In her excellent What the Thunder Said: A Novella and Stories, Janet Peery's story "Garden of the Gods" has a great bit of contradiction to it. Marlene Delaney is lying in a hospital bed, her husband of 30 years sitting at her side doing a crossword puzzle, her two nearly grown sons hovering over her bed and less than two pages in she thinks to herself:
Even if she had the breath or strength to speak, she would keep her silence to the end; it was the price for bartering her old life for the new.
Delaney then proceeds to tell the reader of the life of Mary Etta Spoon, and the daughter she had, while letting the reader know early on that Mary Etta Spoon was indeed Marlene Delaney in her younger years.
Where I think Peery really shines in this story is the seamless re-emergence for the reader, that is, the reminder that the story they're reading, of Mary Etta Spoon, will eventually lead them to Marlene Delaney:
A year went by, then another. No one came. Often she thought of writing them in Baton Rouge, but the telephone book had no listing for a Vaughn and Nita Richard. And even if it had, what would she say? That she'd changed her mind, she didn't mean it, it was all a big misunderstanding? By the time she met Del, another exile, a South Dakota boy fleeing the plains, in one word, Gone, she had erased her past.
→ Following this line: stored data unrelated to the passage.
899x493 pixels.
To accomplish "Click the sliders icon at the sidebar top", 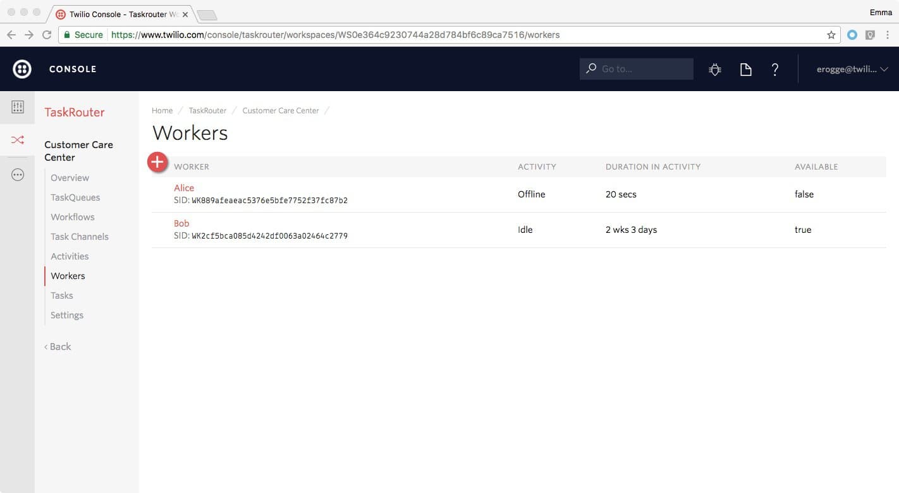I will 18,106.
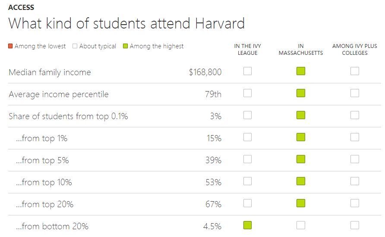Click the 'Median family income' row label

click(50, 72)
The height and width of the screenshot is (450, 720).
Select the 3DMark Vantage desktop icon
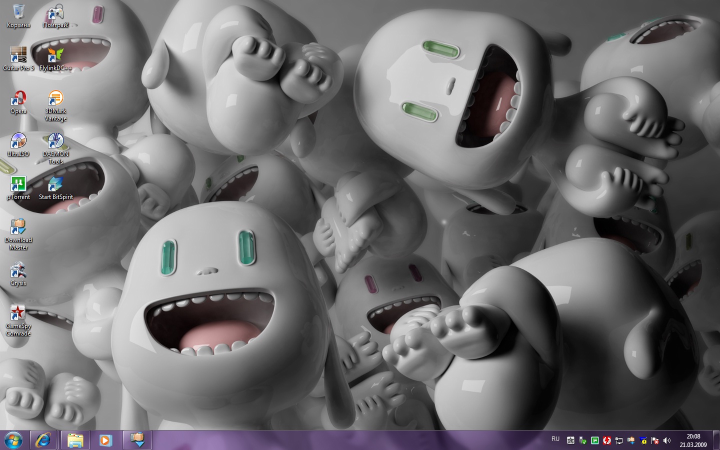[56, 99]
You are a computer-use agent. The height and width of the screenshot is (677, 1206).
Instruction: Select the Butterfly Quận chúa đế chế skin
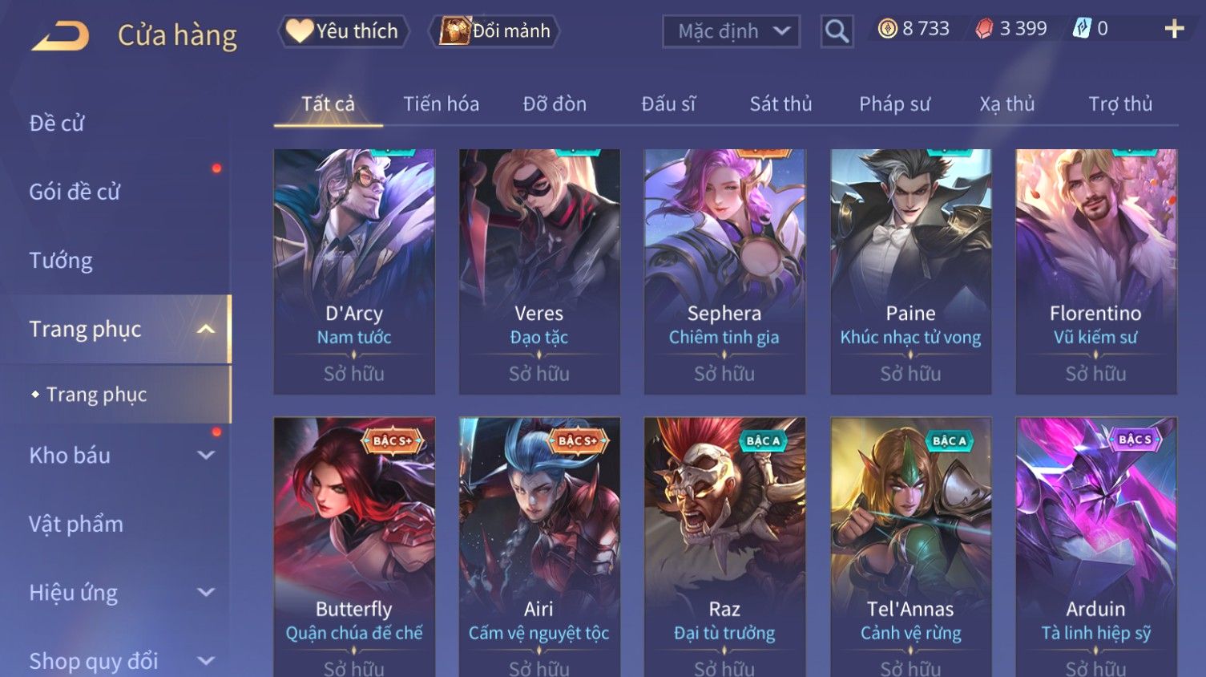[354, 547]
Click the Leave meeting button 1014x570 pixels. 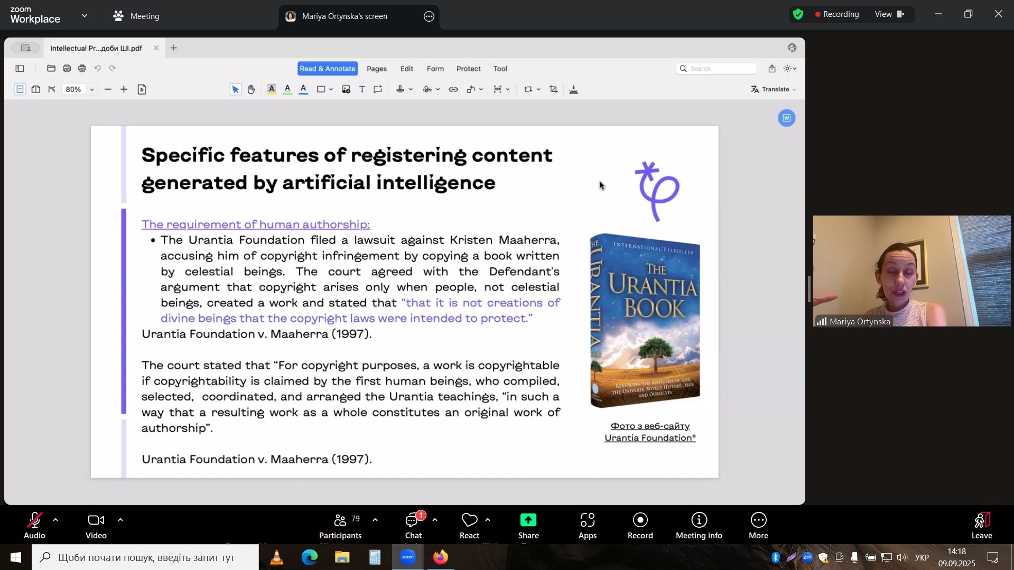click(981, 526)
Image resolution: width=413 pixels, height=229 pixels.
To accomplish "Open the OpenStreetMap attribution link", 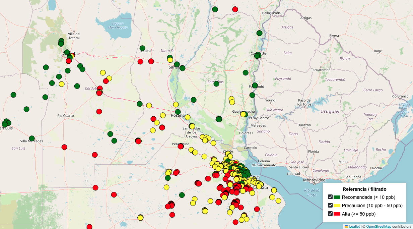I will (x=378, y=226).
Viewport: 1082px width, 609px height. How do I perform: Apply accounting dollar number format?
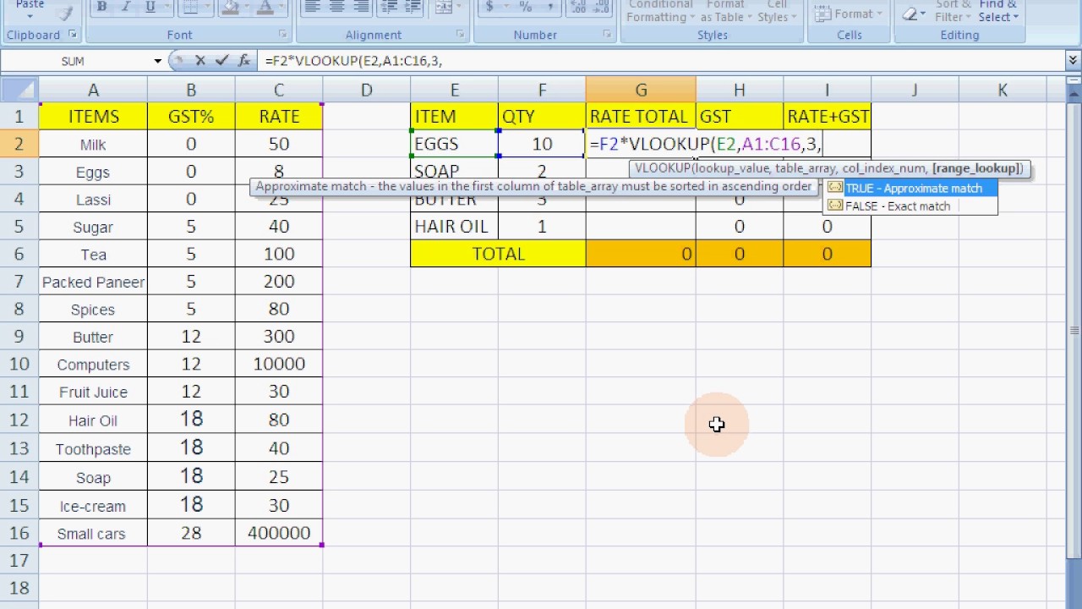point(489,7)
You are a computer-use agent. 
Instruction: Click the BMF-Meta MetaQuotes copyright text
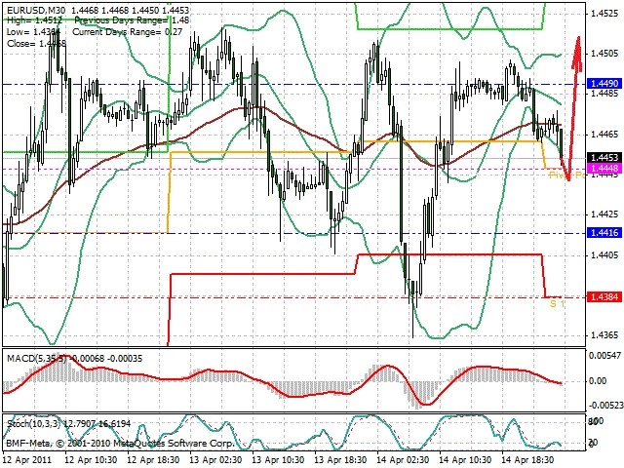pos(120,444)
"Marlene," he was saying now, his voice hesitant, uncertain,on the cusp of his desire, as if he didn't know whether to try to speak her name to bring her back or release her. His crossword puzzle was finished; the folded newspaper lay on the try beside her water pitcher.
And that easily she has the reader remembering the hospital room, the fact that she's married to Del, and, oh yeah, that other little thing, dying.